START

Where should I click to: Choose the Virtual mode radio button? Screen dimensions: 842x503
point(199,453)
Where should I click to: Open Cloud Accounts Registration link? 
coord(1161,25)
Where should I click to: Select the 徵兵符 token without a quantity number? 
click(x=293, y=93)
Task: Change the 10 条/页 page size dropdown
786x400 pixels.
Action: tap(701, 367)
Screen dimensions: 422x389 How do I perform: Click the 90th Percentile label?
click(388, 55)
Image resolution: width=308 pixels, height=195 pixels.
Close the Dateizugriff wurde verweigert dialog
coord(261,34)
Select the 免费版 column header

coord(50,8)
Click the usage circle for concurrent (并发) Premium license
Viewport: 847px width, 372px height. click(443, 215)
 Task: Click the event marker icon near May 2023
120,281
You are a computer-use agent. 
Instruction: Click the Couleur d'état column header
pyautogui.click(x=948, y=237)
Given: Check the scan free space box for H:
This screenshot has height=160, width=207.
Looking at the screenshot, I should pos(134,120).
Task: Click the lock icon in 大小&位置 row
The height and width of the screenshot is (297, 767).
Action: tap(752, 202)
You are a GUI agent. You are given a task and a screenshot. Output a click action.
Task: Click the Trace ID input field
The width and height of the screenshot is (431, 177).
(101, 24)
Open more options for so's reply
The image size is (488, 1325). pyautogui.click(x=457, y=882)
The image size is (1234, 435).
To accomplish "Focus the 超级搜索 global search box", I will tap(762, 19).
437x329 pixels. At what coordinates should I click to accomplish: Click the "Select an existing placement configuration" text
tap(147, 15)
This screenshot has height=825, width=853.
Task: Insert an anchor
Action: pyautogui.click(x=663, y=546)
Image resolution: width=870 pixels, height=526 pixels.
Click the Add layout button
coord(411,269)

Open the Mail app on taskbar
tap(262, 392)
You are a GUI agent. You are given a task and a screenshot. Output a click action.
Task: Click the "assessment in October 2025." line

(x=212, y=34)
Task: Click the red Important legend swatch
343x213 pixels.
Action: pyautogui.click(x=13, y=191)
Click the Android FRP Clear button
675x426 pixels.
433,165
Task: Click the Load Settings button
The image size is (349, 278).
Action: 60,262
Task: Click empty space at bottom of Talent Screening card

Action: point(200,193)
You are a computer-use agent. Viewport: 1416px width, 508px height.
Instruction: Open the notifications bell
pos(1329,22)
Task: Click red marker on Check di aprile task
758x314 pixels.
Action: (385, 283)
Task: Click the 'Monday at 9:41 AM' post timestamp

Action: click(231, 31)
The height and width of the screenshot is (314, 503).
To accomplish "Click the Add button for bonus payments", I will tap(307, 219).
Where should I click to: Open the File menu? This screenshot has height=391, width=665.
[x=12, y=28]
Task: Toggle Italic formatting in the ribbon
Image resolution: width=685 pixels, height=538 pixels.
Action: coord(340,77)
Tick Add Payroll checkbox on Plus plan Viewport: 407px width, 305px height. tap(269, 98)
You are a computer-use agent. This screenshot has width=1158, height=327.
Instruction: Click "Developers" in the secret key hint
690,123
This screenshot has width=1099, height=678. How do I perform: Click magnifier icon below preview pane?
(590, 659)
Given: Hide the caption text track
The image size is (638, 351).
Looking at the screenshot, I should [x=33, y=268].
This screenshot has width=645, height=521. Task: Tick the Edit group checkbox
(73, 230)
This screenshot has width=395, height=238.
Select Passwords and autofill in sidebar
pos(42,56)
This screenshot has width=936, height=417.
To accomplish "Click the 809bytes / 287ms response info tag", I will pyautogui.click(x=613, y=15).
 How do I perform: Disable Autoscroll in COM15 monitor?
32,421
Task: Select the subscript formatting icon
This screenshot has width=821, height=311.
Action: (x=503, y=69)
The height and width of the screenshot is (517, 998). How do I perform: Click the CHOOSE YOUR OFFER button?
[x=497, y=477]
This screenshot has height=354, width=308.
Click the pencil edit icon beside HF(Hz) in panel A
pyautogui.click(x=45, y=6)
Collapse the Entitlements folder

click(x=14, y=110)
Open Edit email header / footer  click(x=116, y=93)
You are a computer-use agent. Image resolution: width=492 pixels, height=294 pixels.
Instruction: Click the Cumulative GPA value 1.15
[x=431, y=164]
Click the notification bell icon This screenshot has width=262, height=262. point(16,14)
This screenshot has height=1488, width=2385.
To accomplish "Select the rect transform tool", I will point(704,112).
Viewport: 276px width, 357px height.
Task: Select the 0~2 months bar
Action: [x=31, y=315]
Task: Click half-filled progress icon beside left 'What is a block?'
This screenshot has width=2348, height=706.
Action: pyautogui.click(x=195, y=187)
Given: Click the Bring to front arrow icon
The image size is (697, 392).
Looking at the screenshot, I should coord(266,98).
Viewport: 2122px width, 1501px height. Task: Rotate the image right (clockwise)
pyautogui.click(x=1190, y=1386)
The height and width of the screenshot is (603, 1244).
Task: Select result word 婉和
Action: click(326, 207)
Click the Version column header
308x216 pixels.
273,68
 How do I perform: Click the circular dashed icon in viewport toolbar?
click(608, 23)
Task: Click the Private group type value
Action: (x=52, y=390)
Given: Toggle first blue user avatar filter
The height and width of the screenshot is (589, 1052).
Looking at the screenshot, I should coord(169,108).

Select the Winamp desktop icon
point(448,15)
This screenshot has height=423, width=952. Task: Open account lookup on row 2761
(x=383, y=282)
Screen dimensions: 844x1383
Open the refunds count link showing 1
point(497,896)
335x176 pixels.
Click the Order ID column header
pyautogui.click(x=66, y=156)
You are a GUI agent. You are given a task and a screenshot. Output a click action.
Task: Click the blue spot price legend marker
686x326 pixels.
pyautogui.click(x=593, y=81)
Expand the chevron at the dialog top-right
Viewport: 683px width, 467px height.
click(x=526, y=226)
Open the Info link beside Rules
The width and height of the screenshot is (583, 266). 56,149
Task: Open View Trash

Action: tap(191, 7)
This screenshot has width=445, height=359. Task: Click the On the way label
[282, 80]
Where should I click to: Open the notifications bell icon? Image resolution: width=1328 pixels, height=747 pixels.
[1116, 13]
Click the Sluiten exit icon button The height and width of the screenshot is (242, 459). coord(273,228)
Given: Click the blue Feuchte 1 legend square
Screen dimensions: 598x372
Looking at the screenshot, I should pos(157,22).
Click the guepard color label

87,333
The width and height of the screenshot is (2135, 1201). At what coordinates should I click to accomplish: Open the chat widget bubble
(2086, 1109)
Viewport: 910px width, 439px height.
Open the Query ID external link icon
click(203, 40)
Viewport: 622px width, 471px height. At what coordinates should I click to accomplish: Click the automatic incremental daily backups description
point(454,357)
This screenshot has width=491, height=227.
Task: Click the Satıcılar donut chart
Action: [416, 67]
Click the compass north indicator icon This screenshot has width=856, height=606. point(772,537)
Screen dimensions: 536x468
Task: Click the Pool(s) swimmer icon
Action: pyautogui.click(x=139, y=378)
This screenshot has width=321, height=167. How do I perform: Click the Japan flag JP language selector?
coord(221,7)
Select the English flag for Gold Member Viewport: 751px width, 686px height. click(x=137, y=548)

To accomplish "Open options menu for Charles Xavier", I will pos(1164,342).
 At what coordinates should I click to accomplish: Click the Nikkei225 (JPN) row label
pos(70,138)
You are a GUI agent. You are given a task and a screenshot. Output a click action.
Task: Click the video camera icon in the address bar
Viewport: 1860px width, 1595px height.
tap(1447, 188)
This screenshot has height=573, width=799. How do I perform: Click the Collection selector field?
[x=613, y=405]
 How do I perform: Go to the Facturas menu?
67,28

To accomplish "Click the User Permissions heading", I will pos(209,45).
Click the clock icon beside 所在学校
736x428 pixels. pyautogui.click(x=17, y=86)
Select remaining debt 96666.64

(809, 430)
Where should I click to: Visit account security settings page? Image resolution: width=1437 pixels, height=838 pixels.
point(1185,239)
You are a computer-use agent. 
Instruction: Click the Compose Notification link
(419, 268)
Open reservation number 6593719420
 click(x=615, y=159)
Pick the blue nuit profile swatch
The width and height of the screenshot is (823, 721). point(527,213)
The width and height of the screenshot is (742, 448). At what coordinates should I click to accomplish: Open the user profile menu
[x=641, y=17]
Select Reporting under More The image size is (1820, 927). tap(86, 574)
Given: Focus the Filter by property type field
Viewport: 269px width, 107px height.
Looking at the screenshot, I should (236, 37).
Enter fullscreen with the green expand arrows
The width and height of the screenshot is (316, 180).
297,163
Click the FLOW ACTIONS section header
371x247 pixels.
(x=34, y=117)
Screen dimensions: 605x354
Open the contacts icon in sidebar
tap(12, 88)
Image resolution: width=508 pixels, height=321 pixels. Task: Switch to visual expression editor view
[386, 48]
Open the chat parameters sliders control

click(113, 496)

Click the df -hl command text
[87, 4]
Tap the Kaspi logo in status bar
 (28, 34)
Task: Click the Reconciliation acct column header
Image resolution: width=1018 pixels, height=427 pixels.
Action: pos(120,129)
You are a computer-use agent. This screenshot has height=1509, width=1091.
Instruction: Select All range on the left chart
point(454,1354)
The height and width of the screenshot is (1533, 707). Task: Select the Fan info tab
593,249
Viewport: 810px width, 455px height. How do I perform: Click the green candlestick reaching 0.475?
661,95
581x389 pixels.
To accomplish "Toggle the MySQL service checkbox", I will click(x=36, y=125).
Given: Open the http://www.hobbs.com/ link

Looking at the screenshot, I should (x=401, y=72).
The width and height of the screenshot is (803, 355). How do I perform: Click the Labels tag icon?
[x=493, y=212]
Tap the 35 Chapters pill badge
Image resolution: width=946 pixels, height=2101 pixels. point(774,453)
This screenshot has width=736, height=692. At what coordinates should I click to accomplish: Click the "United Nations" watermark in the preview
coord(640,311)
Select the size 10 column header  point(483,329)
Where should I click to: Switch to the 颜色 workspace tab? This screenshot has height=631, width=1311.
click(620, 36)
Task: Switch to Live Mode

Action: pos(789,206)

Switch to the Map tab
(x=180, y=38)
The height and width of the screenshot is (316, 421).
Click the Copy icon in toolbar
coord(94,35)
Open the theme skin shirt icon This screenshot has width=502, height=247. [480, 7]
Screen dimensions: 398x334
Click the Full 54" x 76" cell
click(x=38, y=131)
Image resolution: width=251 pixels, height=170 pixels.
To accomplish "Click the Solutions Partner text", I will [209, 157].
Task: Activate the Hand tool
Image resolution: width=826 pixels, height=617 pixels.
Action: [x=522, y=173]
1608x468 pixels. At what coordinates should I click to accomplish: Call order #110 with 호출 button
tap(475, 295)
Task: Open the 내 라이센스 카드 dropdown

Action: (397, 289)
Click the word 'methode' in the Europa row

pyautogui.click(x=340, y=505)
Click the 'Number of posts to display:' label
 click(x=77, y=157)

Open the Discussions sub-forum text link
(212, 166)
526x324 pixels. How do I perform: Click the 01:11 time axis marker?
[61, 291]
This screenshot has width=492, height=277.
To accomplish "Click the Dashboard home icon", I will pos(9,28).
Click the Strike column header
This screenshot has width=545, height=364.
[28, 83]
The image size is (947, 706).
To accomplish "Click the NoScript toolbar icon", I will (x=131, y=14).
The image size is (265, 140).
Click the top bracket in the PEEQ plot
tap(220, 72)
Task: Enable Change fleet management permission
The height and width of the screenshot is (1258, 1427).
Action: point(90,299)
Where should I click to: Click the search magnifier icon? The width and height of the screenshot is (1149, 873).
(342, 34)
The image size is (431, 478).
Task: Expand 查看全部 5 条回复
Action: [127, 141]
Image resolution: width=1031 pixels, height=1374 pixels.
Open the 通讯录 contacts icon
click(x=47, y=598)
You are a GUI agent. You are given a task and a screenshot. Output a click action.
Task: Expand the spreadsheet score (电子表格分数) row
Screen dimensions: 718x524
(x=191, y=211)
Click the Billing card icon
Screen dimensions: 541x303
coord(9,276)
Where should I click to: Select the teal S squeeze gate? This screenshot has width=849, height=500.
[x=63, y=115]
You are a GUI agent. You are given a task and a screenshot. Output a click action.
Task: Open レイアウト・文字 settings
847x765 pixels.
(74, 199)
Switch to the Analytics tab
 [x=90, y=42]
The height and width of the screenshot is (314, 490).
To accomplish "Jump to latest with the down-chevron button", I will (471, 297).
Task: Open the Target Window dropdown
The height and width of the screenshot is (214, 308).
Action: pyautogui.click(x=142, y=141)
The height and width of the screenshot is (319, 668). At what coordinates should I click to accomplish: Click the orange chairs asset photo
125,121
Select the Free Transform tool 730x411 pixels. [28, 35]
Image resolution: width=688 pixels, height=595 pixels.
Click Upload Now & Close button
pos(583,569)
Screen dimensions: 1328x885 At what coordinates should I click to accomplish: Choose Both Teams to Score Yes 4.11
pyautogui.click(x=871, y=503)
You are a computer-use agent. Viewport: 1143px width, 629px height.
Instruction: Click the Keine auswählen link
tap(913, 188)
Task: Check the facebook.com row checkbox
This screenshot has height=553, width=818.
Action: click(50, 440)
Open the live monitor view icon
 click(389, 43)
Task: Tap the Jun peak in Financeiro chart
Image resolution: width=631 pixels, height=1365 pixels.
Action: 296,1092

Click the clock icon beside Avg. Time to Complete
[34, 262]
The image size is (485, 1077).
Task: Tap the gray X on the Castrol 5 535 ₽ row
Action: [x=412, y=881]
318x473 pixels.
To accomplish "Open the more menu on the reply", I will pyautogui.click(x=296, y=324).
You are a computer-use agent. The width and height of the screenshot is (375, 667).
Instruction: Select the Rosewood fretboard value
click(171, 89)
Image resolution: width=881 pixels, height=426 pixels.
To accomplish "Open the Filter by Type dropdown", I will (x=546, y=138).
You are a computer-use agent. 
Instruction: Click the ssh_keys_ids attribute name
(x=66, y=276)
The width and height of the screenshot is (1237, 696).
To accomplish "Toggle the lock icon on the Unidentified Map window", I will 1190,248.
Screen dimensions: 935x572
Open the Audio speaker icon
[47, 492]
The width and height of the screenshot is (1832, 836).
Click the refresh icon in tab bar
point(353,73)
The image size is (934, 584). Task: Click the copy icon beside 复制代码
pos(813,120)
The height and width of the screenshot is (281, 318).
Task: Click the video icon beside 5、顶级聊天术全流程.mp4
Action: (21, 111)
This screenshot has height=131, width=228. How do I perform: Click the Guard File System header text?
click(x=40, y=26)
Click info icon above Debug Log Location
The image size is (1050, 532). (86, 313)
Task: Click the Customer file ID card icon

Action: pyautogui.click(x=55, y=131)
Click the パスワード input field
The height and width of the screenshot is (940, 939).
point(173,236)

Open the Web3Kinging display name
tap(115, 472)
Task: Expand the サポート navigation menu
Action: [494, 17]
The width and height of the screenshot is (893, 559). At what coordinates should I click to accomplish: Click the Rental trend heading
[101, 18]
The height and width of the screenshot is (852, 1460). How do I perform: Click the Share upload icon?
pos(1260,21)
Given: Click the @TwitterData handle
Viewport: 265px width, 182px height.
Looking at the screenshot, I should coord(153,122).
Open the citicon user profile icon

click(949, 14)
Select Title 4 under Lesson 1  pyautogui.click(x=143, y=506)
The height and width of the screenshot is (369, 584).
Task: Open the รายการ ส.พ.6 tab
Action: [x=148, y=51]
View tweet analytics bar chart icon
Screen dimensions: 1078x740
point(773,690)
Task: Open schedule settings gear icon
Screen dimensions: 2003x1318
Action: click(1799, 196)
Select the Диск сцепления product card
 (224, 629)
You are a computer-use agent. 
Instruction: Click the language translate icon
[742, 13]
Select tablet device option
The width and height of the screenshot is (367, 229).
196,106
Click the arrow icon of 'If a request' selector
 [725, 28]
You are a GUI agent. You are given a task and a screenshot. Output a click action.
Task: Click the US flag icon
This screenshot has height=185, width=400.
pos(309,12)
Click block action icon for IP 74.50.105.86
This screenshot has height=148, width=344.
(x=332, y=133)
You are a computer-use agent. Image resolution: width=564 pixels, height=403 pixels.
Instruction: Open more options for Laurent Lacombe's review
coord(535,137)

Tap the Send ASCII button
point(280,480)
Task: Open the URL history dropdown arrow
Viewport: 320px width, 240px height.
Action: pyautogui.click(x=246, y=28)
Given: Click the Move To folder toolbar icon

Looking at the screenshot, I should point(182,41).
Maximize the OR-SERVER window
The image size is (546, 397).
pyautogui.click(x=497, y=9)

END

Give the part of the listing above that opens with the line containing "Select Title 4" and closes with the line containing "(x=332, y=133)" as a JSON list of strings, one string per line, leaving out blank lines.

[
  "Select Title 4 under Lesson 1  pyautogui.click(x=143, y=506)",
  "The height and width of the screenshot is (369, 584).",
  "Task: Open the รายการ ส.พ.6 tab",
  "Action: [x=148, y=51]",
  "View tweet analytics bar chart icon",
  "Screen dimensions: 1078x740",
  "point(773,690)",
  "Task: Open schedule settings gear icon",
  "Screen dimensions: 2003x1318",
  "Action: click(1799, 196)",
  "Select the Диск сцепления product card",
  " (224, 629)",
  "You are a computer-use agent. ",
  "Instruction: Click the language translate icon",
  "[742, 13]",
  "Select tablet device option",
  "The width and height of the screenshot is (367, 229).",
  "196,106",
  "Click the arrow icon of 'If a request' selector",
  " [725, 28]",
  "You are a GUI agent. You are given a task and a screenshot. Output a click action.",
  "Task: Click the US flag icon",
  "This screenshot has height=185, width=400.",
  "pos(309,12)",
  "Click block action icon for IP 74.50.105.86",
  "This screenshot has height=148, width=344.",
  "(x=332, y=133)"
]